The Global Partnership for Informal Transportation (GPIT) has been launched to help develop and decarbonise shared transit in emerging economies.
These transit networks are not official public transport but nonetheless help literally millions of commuters get to work, giving them the basic freedom of movement which allows them to improve their economic situation.
John Rossant, founder of NewCities Foundation and CEO of CoMotion, made the GPIT announcement at this week's CoMotion LA Live 2020 virtual event, when talking about the importance of mobility in the urban centres of the southern hemisphere, the Global South.
“The majority of the world’s urban citizens live in cities of the south,” he said.
GPIT will aim to ensure the benefits that accrue from developments in sustainable mobility apply to them too, he added.
“It will focus on ways to both decarbonise these informal networks and to capitalise on new technologies which can truly improve these networks,” Rossant explained.

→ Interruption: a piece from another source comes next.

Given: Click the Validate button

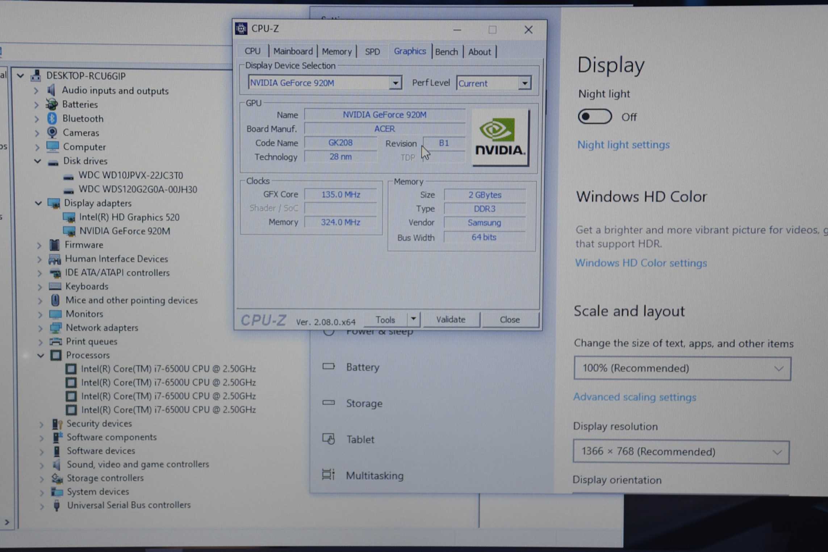Looking at the screenshot, I should (x=451, y=319).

GPIT includes partners such as WhereIsMyTransport, which is already mapping the networks.
“We believe informal transportation systems—the tuktuks, matatus, jeepneys, bodabodas, ojeks, auto rickshaws, peseros and colectivos of the rapidly growing cities of the Global South—can be powerful engines for economic mobility and for creating more sustainable and inclusive cities,” said Benjamin de la Peña, GPIT executive director,
The new organisation plans to establish a database to continue this work, while also bringing together leading players, technology entrepreneurs, researchers and innovators.
Other mobility partners include NewCities Foundation, Agile City Partners, CoMotion, United Nations Development Programme and Transforming Urban Mobility Initiative.